The Board of Arbitration (hereinafter, the "Board") shall consist
of one arbitrator chosen by General Security, one arbitrator to
be chosen by the Reinsurer, and a third arbitrator to be chosen
as promptly as possible by the two arbitrators. The party
demanding arbitration shall communicate its demand therefor,
identifying the nature of the dispute and the name of the
arbitrator to the other, and the latter shall then be bound to
name its arbitrator within thirty days after receipt of the
demand. Failure or refusal to do so shall empower the demanding
party to name the second arbitrator as well.
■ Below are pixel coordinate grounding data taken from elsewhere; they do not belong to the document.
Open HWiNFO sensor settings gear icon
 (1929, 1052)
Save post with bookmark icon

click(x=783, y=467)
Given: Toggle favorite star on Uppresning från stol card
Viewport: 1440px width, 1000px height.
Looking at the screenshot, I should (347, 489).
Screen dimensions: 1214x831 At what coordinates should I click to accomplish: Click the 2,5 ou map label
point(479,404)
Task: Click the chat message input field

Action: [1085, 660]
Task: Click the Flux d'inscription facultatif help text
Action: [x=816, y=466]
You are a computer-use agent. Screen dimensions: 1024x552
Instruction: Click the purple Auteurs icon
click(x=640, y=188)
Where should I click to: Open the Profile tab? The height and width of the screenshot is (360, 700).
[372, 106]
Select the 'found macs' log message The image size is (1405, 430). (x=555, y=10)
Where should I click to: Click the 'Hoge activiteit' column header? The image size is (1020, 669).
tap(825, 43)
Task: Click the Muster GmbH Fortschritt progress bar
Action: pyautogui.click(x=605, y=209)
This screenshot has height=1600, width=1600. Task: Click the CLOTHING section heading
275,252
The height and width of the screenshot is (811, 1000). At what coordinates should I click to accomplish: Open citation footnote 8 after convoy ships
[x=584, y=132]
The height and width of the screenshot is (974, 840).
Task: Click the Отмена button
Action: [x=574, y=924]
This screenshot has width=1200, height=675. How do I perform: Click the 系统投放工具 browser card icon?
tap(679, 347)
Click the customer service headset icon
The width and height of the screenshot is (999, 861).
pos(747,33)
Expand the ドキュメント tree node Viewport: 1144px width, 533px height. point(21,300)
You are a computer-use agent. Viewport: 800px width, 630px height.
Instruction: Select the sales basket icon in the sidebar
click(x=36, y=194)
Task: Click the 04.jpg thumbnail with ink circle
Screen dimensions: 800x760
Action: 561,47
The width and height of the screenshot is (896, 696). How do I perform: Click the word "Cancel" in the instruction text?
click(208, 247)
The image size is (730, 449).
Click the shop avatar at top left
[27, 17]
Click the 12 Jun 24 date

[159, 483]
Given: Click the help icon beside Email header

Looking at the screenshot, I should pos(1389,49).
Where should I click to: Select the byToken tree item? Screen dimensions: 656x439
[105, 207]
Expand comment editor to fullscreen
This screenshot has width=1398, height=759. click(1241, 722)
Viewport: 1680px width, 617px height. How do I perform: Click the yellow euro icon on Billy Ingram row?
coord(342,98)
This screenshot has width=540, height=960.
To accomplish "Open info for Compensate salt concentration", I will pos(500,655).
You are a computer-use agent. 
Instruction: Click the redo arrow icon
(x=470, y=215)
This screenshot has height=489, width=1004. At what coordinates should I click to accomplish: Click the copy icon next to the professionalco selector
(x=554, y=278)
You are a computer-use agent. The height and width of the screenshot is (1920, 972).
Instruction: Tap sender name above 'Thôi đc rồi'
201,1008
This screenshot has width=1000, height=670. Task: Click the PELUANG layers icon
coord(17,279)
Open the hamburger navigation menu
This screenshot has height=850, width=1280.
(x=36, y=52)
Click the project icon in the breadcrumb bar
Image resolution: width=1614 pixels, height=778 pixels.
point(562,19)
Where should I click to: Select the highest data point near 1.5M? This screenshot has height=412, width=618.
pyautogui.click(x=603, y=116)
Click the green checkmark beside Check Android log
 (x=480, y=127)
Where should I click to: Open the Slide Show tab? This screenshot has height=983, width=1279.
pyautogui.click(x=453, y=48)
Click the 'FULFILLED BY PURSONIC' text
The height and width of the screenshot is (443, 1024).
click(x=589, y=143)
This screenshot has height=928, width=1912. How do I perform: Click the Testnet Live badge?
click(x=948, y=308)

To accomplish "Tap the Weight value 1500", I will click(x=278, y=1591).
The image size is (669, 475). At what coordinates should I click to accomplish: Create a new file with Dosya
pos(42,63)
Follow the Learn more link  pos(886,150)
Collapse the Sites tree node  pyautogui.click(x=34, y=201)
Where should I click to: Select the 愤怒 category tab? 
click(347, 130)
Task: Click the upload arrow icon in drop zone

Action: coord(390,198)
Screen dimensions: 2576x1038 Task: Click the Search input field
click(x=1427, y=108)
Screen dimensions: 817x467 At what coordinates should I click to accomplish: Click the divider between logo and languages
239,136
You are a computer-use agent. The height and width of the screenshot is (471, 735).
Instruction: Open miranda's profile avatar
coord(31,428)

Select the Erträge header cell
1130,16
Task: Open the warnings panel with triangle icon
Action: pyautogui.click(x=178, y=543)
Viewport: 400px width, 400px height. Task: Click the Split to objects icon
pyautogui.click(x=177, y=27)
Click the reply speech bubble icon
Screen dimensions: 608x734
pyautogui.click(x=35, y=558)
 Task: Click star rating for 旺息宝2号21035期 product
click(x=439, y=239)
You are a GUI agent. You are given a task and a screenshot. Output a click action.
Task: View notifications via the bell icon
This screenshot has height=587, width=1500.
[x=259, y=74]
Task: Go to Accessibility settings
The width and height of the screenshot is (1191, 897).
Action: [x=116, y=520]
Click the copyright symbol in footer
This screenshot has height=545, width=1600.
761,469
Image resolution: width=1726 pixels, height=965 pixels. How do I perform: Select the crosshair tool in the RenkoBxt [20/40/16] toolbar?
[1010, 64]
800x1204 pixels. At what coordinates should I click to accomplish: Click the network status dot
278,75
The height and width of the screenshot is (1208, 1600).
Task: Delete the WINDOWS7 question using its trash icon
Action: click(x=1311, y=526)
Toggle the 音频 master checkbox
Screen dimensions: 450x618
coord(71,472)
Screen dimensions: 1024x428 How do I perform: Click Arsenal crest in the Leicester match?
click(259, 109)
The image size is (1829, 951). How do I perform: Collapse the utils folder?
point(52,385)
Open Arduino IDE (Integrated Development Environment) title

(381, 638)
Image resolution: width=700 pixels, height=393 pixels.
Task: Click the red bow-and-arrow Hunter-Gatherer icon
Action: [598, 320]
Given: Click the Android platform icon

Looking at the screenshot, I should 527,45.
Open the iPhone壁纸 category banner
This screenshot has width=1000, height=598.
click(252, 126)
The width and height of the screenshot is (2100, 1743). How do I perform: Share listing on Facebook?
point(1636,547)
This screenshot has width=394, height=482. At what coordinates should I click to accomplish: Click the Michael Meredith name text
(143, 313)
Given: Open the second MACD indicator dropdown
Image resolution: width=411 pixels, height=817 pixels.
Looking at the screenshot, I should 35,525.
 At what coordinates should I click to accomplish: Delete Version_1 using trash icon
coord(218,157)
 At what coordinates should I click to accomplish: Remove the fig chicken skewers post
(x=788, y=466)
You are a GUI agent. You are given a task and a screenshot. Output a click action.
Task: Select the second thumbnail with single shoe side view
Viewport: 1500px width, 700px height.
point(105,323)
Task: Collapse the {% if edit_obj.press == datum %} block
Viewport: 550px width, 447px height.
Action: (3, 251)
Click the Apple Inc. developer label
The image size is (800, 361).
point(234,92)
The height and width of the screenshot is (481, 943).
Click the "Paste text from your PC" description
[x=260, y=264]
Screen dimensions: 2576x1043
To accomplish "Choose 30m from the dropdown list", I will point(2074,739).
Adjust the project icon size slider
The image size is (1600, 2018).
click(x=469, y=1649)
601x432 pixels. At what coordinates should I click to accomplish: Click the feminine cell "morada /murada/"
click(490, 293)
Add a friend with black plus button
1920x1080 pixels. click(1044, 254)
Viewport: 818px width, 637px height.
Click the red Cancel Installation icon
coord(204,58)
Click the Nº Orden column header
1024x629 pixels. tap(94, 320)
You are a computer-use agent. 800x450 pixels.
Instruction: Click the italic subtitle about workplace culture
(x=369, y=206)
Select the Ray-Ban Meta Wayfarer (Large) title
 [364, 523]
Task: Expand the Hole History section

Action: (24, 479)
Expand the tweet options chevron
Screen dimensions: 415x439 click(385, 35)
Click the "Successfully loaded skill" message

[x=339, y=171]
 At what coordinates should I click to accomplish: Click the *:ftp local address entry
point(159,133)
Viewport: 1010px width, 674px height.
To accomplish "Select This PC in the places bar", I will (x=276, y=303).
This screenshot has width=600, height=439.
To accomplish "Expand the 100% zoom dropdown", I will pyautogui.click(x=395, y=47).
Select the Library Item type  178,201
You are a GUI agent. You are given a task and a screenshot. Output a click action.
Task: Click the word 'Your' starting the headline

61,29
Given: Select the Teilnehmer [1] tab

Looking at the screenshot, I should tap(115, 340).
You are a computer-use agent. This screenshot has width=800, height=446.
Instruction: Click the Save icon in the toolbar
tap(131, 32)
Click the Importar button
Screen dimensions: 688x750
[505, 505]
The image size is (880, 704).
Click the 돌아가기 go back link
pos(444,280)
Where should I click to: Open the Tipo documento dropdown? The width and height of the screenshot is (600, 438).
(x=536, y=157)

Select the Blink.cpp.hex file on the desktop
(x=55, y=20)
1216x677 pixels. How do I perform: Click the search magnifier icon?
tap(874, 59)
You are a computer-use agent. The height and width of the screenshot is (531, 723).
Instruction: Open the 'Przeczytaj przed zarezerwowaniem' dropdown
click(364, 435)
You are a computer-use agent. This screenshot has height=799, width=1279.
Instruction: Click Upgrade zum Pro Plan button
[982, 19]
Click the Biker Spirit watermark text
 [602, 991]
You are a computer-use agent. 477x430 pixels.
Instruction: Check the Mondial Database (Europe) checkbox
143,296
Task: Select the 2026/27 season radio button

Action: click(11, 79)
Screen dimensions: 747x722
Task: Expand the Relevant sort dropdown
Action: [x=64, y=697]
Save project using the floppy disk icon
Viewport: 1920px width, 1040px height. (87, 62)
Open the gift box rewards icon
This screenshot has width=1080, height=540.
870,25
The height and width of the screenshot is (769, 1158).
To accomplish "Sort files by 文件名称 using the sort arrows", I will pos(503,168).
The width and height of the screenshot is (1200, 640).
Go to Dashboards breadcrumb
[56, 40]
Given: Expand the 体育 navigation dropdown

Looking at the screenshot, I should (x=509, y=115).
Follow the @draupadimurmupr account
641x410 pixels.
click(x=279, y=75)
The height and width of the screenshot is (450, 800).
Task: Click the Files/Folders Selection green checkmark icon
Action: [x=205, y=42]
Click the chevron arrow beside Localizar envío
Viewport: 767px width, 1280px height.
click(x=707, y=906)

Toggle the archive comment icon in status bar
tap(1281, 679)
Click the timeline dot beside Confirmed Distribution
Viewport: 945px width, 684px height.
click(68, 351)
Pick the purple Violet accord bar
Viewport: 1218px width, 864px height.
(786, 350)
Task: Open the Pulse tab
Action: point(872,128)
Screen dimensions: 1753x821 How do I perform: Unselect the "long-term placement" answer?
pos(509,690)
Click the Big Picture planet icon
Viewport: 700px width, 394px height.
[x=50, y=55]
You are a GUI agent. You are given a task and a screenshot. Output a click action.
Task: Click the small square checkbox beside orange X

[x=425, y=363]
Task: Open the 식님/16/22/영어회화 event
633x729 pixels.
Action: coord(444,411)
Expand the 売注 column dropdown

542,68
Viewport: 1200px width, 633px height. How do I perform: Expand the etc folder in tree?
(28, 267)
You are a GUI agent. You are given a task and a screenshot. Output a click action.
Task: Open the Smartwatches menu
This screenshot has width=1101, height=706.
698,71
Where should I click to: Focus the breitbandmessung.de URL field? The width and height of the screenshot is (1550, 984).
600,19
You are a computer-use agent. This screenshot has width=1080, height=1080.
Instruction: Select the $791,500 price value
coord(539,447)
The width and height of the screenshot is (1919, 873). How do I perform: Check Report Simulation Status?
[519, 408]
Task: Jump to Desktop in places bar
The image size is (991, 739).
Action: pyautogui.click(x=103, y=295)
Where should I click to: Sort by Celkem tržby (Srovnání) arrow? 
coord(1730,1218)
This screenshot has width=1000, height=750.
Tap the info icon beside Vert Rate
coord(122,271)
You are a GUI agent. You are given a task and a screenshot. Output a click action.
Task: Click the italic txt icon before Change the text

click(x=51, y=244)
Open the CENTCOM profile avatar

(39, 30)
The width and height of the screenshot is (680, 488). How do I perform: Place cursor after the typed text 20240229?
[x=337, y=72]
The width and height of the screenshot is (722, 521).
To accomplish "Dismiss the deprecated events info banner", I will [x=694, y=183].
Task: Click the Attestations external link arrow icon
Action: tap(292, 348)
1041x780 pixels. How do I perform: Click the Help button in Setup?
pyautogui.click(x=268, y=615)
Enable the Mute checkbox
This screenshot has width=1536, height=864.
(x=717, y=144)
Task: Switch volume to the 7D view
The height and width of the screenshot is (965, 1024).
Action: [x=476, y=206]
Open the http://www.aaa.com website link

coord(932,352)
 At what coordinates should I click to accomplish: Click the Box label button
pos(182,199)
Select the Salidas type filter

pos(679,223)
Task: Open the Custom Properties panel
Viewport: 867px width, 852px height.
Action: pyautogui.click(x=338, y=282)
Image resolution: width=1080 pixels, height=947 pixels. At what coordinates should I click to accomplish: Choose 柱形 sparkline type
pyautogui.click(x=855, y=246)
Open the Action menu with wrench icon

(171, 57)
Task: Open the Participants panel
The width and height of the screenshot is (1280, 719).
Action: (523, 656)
If the two
arbitrators are unable to agree upon a third arbitrator within
thirty days after the second arbitrator is named, each arbitrator
shall name three candidates within ten days thereafter, two of
whom shall be declined by the other arbitrator within fifteen
days after receiving their names, and the choice shall be made
immediately between the two remaining candidates by the party
demanding arbitration drawing lots. The arbitrators shall be
impartial and shall be present or former officials of insurance
or reinsurance companies.
The Board shall have the power to fix all procedural rules for
the holding of the arbitration, including discretionary power to
make orders as to any matters which it may consider proper in the
circumstances of the case with regard to pleading, discovery,
inspection of documents, examination of witnesses, and any other
matter whatsoever relating to the conduct of the arbitration.
The Board shall have the power to receive and act upon such
evidence, whether oral or written, strictly admissible or not, as
it shall in its discretion think fit. It is expressly agreed
that the jurisdiction of the Board to make or render any decision
or award shall be limited by the limits of liability expressly
set forth in this Agreement, and that the Board shall have no
jurisdiction to make any decision or render any award exceeding
such expressly stated liability limit of the parties under this
Agreement.
The decision of the majority of the Board shall be in writing and
shall be final and binding upon the parties. If either of the
parties fails to comply with this decision, the other party may
apply for its enforcement to a court of competent jurisdiction in
which the party in default is domiciled, or has assets, or
carries on business.
Each party shall bear the cost of its own arbitrator and shall
jointly and equally bear with the other party the expense of the
third arbitrator. The remaining costs of the arbitration
proceeding shall be allocated by the Board.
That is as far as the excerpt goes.